A Special Look at One Expecting Mom's Journey

Today's post is a little different than our normal maternity session. Lexia Frank sent us a really special documentation series of her own pregnancy, starting at 19 weeks, that we just had to share with you. She was inspired after seeing a series done by photographer and blogger Ryan from Pacing the Panic Room. If you are expecting like I am, this may resonate especially with you as it did with me. We've only posted a selection of weeks, but you can see the full series by clicking here to visit Lexia's blog (the photos are much larger there as well if you are having trouble reading the text).
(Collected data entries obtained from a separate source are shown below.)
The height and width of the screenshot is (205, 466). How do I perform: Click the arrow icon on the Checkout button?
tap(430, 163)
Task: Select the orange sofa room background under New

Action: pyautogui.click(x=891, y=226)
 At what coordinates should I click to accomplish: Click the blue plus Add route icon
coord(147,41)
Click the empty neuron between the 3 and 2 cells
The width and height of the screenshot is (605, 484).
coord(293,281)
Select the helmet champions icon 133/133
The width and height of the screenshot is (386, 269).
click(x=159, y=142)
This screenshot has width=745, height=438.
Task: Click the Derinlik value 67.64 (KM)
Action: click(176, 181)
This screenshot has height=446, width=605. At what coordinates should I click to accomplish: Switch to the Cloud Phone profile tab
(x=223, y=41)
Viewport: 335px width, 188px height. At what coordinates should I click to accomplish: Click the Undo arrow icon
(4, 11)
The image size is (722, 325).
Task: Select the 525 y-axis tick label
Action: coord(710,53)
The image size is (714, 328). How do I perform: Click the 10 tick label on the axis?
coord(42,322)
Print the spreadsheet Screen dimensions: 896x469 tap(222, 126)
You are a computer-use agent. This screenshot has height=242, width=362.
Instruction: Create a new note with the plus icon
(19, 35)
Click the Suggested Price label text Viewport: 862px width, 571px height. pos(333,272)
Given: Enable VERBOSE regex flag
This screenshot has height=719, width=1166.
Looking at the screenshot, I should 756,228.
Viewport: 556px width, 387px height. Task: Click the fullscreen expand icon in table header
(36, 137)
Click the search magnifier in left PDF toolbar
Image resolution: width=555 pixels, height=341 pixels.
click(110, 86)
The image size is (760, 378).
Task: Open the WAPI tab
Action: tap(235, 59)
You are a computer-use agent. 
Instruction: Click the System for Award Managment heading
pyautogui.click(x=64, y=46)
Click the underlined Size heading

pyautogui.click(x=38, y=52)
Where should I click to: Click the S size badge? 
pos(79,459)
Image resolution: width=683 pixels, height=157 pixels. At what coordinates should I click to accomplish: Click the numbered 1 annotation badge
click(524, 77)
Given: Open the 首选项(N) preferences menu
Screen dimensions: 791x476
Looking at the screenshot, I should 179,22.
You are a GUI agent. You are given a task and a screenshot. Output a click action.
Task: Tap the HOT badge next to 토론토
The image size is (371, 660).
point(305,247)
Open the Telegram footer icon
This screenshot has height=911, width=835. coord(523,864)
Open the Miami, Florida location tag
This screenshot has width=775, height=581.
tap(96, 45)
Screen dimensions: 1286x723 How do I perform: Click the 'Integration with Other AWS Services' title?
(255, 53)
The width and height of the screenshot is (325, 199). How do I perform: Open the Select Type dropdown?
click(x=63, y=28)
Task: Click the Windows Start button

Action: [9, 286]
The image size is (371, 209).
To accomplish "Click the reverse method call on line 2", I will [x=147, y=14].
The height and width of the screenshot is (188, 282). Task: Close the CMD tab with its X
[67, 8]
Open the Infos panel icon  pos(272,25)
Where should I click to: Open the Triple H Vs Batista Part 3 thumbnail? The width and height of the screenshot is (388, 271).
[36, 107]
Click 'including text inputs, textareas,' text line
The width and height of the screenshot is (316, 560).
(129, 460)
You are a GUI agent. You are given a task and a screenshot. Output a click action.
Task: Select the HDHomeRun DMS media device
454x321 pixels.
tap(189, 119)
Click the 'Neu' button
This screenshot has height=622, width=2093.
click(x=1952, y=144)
Here is what Lexia had to say about this series:

"As a professional photographer, I am rarely ever in front of the camera, instead always behind it. It's important, however, to know how the client feels in front of a camera, because you can relate so much more. With the advent of our second child, we decided to document my entire pregnancy process each week beginning when I started to show at 19 weeks. It was tough, every single Sunday, finding a few hours free to stand in front of the camera, design the journal entry, and post it to my blog; but it soon grew into much more of a documentation series. I began to really create an amazing connection to my little unborn baby through the letters I wrote each week to him (although we didn't know it was a 'he' at the time!).

"A little note about the last two journals…

"My father, Warren Williams, an outstanding physician and renaissance man, died three days before I delivered my son. He had battled liver cancer and a host of other problems when suddenly he became unresponsive, and we rushed him to the emergency center. I began contractions that night…

"My father was the one who introduced me to photography, who took me out in the field to teach me about aperture and shutter speed. He gave me his Nikon film camera, which I carried with me throughout my travels in Europe. It was my most prized possession. The photography he did in the mid century in Germany is some of the most amazing photography I’ve ever seen."